У него было бледноватое, с тонкой кожей, лицо, умный нахмуренный изящный профиль, русая бородка, рот сложен спокойно и твердо. Сидел он сутулясь, сложив на коленях руки. Шельга с улыбкой сделал ему знак. Человек надел наушники. Шельга спросил:
— Вы не учились в Ярославле, в реальном? (Человек наклонил голову.) Земляк — я вас помню. Вы Хлынов Алексей Семенович? (Наклон головы.) Вы теперь где работаете?
— В физической лаборатории политехникума, — проговорил в трубку заглушенный гулом мотора, слабый голос Хлынова.
— В командировку?
— В Берлин, к Рейхеру.
— Секрет?
— Нет. В марте этого года нам стало известно, что в лаборатории Рейхера произведено атомное распадение ртути.
Хлынов повернулся всем лицом к Шельге, — глаза со строгим волнением уперлись в собеседника. Шельга сказал:
— Не понимаю, — не специалист.
— Работы ведутся пока еще в лабораториях. До применения в промышленности еще далеко… Хотя, — Хлынов глядел на клубистые, как снег, поля облаков, глубоко внизу застилающие землю, — от кабинета физика до мастерской завода шаг не велик. Принцип насильственного разложения атома должен быть прост, чрезвычайно прост. Вы знаете, конечно, что такое атом?
— Маленькое что-то такое. — Шельга показал пальцами.

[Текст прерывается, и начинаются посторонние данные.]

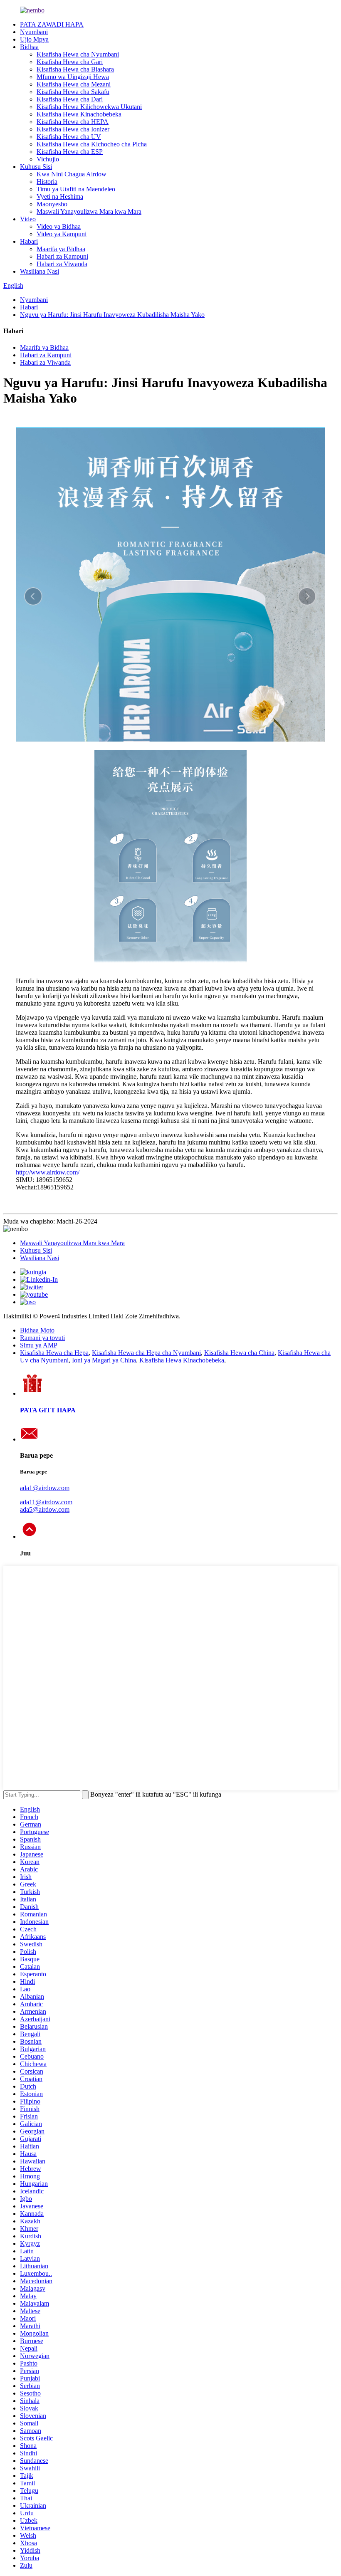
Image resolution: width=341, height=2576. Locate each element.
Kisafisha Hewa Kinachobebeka (79, 114)
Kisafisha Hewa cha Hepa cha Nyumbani (146, 1352)
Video (28, 218)
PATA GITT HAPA (48, 1410)
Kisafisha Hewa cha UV (69, 136)
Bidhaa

— Атом в сравнении с песчинкой — как песчинка в сравнении с земным шаром. И все же мы измеряем атом, исчисляем скорость вращения его электронов, его вес, массу, величину электрического заряда. Мы подбираемся к самому сердцу атома, к его ядру. В нем весь секрет власти над материей. Будущее человечества зависит от того, сможем ли мы овладеть ядром атома, частичкой материальной энергии, величиной в одну стобиллионную сантиметра.
На высоте двух тысяч метров над землей Шельга слушал удивительные вещи, почудеснее сказок Шехеразады, но они не были сказкой. В то время, когда диалектика истории привела один класс к истребительной войне, а другой — к восстанию; когда горели города, и прах, и пепел, и газовые облака клубились над пашнями и садами; когда сама земля содрогалась от гневных криков удушаемых революций и, как в старину, заработали в тюремных подвалах дыба и клещи палача; когда по ночам в парках стали вырастать на деревьях чудовищные плоды с высунутыми языками; когда упали с человека так любовно разукрашенные идеалистические ризы, — в это чудовищное и титаническое десятилетие одинокими светочами горели удивительные умы ученых.